## Stated problem
In every row below, replace "GUI agent" with "desktop agent" and leave everything else unchanged.

## Recorded data
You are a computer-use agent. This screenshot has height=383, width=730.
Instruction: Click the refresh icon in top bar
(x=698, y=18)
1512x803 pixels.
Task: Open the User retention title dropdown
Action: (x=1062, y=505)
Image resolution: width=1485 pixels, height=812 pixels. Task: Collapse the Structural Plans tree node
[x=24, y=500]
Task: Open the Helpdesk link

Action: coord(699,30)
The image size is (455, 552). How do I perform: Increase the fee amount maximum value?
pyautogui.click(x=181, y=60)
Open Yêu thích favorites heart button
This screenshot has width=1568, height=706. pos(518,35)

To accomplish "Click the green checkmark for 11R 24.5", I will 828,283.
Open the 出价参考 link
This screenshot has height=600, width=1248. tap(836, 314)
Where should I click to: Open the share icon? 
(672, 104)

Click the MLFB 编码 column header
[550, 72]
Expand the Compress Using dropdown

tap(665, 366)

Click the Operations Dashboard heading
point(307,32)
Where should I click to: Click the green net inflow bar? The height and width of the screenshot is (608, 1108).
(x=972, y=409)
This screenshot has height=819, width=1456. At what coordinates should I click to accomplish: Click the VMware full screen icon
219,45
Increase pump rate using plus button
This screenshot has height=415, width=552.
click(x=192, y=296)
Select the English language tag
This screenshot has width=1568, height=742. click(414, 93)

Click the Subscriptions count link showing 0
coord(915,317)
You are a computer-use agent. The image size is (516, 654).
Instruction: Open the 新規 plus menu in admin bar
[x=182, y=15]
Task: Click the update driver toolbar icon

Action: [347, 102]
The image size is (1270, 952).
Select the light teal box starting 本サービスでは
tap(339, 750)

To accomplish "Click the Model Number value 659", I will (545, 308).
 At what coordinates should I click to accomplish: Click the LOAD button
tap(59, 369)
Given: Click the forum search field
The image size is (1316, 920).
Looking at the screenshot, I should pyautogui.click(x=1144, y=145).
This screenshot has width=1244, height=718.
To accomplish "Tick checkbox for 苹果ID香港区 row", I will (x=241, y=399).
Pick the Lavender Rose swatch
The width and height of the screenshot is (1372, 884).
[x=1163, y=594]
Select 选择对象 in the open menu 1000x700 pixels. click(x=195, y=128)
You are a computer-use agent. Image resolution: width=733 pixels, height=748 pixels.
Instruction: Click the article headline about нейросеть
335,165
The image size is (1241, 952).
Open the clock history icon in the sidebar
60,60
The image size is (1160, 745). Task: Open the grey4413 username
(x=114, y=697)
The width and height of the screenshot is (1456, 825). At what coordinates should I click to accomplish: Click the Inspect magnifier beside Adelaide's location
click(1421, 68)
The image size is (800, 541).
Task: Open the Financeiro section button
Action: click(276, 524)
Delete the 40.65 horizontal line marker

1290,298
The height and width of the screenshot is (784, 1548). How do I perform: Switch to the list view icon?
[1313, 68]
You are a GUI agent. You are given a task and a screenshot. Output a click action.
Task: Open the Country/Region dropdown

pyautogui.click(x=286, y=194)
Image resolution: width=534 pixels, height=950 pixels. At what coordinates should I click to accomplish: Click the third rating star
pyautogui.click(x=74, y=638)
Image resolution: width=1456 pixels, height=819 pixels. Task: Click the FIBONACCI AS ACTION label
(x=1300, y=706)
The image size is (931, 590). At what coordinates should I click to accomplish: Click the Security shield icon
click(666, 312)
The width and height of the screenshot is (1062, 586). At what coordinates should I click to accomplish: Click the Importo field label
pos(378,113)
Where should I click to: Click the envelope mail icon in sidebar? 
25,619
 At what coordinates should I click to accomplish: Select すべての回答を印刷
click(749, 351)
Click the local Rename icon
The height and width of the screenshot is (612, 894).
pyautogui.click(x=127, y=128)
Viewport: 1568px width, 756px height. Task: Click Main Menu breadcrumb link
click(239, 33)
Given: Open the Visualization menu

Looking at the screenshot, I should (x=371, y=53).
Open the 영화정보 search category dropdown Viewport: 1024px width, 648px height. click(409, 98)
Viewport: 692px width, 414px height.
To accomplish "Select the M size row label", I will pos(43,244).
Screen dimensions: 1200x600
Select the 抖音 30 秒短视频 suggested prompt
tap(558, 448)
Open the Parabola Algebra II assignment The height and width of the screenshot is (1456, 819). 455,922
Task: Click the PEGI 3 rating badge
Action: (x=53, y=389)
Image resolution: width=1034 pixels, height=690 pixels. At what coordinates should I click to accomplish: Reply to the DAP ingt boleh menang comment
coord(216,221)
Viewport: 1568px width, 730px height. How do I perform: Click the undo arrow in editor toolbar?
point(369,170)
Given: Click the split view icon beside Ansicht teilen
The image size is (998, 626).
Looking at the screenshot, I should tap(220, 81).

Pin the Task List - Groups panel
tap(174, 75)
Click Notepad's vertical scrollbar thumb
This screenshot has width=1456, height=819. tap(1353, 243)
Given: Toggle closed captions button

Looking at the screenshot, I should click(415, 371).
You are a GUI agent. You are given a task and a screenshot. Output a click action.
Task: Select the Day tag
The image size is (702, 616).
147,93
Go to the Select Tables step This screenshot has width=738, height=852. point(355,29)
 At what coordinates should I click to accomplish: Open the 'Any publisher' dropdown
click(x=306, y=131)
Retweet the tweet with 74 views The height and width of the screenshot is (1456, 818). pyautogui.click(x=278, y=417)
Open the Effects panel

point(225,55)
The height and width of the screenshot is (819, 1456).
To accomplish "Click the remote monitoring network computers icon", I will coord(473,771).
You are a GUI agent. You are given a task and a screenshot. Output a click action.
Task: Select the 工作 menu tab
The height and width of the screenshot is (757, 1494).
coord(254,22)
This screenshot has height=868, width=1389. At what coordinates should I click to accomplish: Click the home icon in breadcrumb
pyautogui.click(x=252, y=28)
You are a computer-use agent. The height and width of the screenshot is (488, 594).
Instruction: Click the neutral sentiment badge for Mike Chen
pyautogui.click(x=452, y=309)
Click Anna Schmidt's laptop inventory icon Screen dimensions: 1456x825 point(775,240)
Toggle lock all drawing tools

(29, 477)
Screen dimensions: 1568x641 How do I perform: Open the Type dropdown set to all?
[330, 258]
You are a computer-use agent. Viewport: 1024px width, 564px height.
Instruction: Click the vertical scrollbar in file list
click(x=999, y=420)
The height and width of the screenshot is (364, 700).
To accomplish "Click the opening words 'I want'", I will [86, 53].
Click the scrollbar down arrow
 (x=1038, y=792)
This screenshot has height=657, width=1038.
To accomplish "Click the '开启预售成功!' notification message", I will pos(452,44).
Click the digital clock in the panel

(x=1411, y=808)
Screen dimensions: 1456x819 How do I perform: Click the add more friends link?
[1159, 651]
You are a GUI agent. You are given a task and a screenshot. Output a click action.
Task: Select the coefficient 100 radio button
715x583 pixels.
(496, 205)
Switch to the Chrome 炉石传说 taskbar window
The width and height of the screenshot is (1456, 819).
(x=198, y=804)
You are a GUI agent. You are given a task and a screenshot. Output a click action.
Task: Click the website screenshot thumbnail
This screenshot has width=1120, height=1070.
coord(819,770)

## Result for this task
You are a computer-use agent. This screenshot has height=383, width=730.
Instruction: Click the refresh icon in top bar
(x=698, y=18)
1512x803 pixels.
Task: Open the User retention title dropdown
Action: (x=1062, y=505)
Image resolution: width=1485 pixels, height=812 pixels. Task: Collapse the Structural Plans tree node
[x=24, y=500]
Task: Open the Helpdesk link

Action: coord(699,30)
The image size is (455, 552). How do I perform: Increase the fee amount maximum value?
pyautogui.click(x=181, y=60)
Open Yêu thích favorites heart button
This screenshot has width=1568, height=706. pos(518,35)

To accomplish "Click the green checkmark for 11R 24.5", I will 828,283.
Open the 出价参考 link
This screenshot has height=600, width=1248. tap(836, 314)
Where should I click to: Open the share icon? 
(672, 104)

Click the MLFB 编码 column header
[550, 72]
Expand the Compress Using dropdown

tap(665, 366)

Click the Operations Dashboard heading
point(307,32)
Where should I click to: Click the green net inflow bar? The height and width of the screenshot is (608, 1108).
(x=972, y=409)
This screenshot has height=819, width=1456. At what coordinates should I click to accomplish: Click the VMware full screen icon
219,45
Increase pump rate using plus button
This screenshot has height=415, width=552.
click(x=192, y=296)
Select the English language tag
This screenshot has width=1568, height=742. click(414, 93)

Click the Subscriptions count link showing 0
coord(915,317)
You are a computer-use agent. The image size is (516, 654).
Instruction: Open the 新規 plus menu in admin bar
[x=182, y=15]
Task: Click the update driver toolbar icon

Action: [347, 102]
The image size is (1270, 952).
Select the light teal box starting 本サービスでは
tap(339, 750)

To accomplish "Click the Model Number value 659", I will (545, 308).
 At what coordinates should I click to accomplish: Click the LOAD button
tap(59, 369)
Given: Click the forum search field
The image size is (1316, 920).
Looking at the screenshot, I should pyautogui.click(x=1144, y=145).
This screenshot has width=1244, height=718.
To accomplish "Tick checkbox for 苹果ID香港区 row", I will (x=241, y=399).
Pick the Lavender Rose swatch
The width and height of the screenshot is (1372, 884).
[x=1163, y=594]
Select 选择对象 in the open menu 1000x700 pixels. click(x=195, y=128)
You are a computer-use agent. Image resolution: width=733 pixels, height=748 pixels.
Instruction: Click the article headline about нейросеть
335,165
The image size is (1241, 952).
Open the clock history icon in the sidebar
60,60
The image size is (1160, 745). Task: Open the grey4413 username
(x=114, y=697)
The width and height of the screenshot is (1456, 825). At what coordinates should I click to accomplish: Click the Inspect magnifier beside Adelaide's location
click(1421, 68)
The image size is (800, 541).
Task: Open the Financeiro section button
Action: click(276, 524)
Delete the 40.65 horizontal line marker

1290,298
The height and width of the screenshot is (784, 1548). How do I perform: Switch to the list view icon?
[1313, 68]
You are a desktop agent. You are given a task and a screenshot. Output a click action.
Task: Open the Country/Region dropdown

pyautogui.click(x=286, y=194)
Image resolution: width=534 pixels, height=950 pixels. At what coordinates should I click to accomplish: Click the third rating star
pyautogui.click(x=74, y=638)
Image resolution: width=1456 pixels, height=819 pixels. Task: Click the FIBONACCI AS ACTION label
(x=1300, y=706)
The image size is (931, 590). At what coordinates should I click to accomplish: Click the Security shield icon
click(666, 312)
The width and height of the screenshot is (1062, 586). At what coordinates should I click to accomplish: Click the Importo field label
pos(378,113)
Where should I click to: Click the envelope mail icon in sidebar? 
25,619
 At what coordinates should I click to accomplish: Select すべての回答を印刷
click(749, 351)
Click the local Rename icon
The height and width of the screenshot is (612, 894).
pyautogui.click(x=127, y=128)
Viewport: 1568px width, 756px height. Task: Click Main Menu breadcrumb link
click(239, 33)
Given: Open the Visualization menu

Looking at the screenshot, I should (x=371, y=53).
Open the 영화정보 search category dropdown Viewport: 1024px width, 648px height. click(409, 98)
Viewport: 692px width, 414px height.
To accomplish "Select the M size row label", I will pos(43,244).
Screen dimensions: 1200x600
Select the 抖音 30 秒短视频 suggested prompt
tap(558, 448)
Open the Parabola Algebra II assignment The height and width of the screenshot is (1456, 819). 455,922
Task: Click the PEGI 3 rating badge
Action: (x=53, y=389)
Image resolution: width=1034 pixels, height=690 pixels. At what coordinates should I click to accomplish: Reply to the DAP ingt boleh menang comment
coord(216,221)
Viewport: 1568px width, 730px height. How do I perform: Click the undo arrow in editor toolbar?
point(369,170)
Given: Click the split view icon beside Ansicht teilen
The image size is (998, 626).
Looking at the screenshot, I should tap(220, 81).

Pin the Task List - Groups panel
tap(174, 75)
Click Notepad's vertical scrollbar thumb
This screenshot has width=1456, height=819. tap(1353, 243)
Given: Toggle closed captions button

Looking at the screenshot, I should click(415, 371).
You are a desktop agent. You are given a task and a screenshot. Output a click action.
Task: Select the Day tag
The image size is (702, 616).
147,93
Go to the Select Tables step This screenshot has width=738, height=852. point(355,29)
 At what coordinates should I click to accomplish: Open the 'Any publisher' dropdown
click(x=306, y=131)
Retweet the tweet with 74 views The height and width of the screenshot is (1456, 818). pyautogui.click(x=278, y=417)
Open the Effects panel

point(225,55)
The height and width of the screenshot is (819, 1456).
To accomplish "Click the remote monitoring network computers icon", I will coord(473,771).
You are a desktop agent. You are given a task and a screenshot. Output a click action.
Task: Select the 工作 menu tab
The height and width of the screenshot is (757, 1494).
coord(254,22)
This screenshot has height=868, width=1389. At what coordinates should I click to accomplish: Click the home icon in breadcrumb
pyautogui.click(x=252, y=28)
You are a computer-use agent. The height and width of the screenshot is (488, 594).
Instruction: Click the neutral sentiment badge for Mike Chen
pyautogui.click(x=452, y=309)
Click Anna Schmidt's laptop inventory icon Screen dimensions: 1456x825 point(775,240)
Toggle lock all drawing tools

(29, 477)
Screen dimensions: 1568x641 How do I perform: Open the Type dropdown set to all?
[330, 258]
You are a computer-use agent. Viewport: 1024px width, 564px height.
Instruction: Click the vertical scrollbar in file list
click(x=999, y=420)
The height and width of the screenshot is (364, 700).
To accomplish "Click the opening words 'I want'", I will [86, 53].
Click the scrollbar down arrow
 (x=1038, y=792)
This screenshot has height=657, width=1038.
To accomplish "Click the '开启预售成功!' notification message", I will pos(452,44).
Click the digital clock in the panel

(x=1411, y=808)
Screen dimensions: 1456x819 How do I perform: Click the add more friends link?
[1159, 651]
You are a desktop agent. You are given a task and a screenshot. Output a click action.
Task: Select the coefficient 100 radio button
715x583 pixels.
(496, 205)
Switch to the Chrome 炉石传说 taskbar window
The width and height of the screenshot is (1456, 819).
(x=198, y=804)
You are a desktop agent. You are given a task and a screenshot. Output a click action.
Task: Click the website screenshot thumbnail
This screenshot has width=1120, height=1070.
coord(819,770)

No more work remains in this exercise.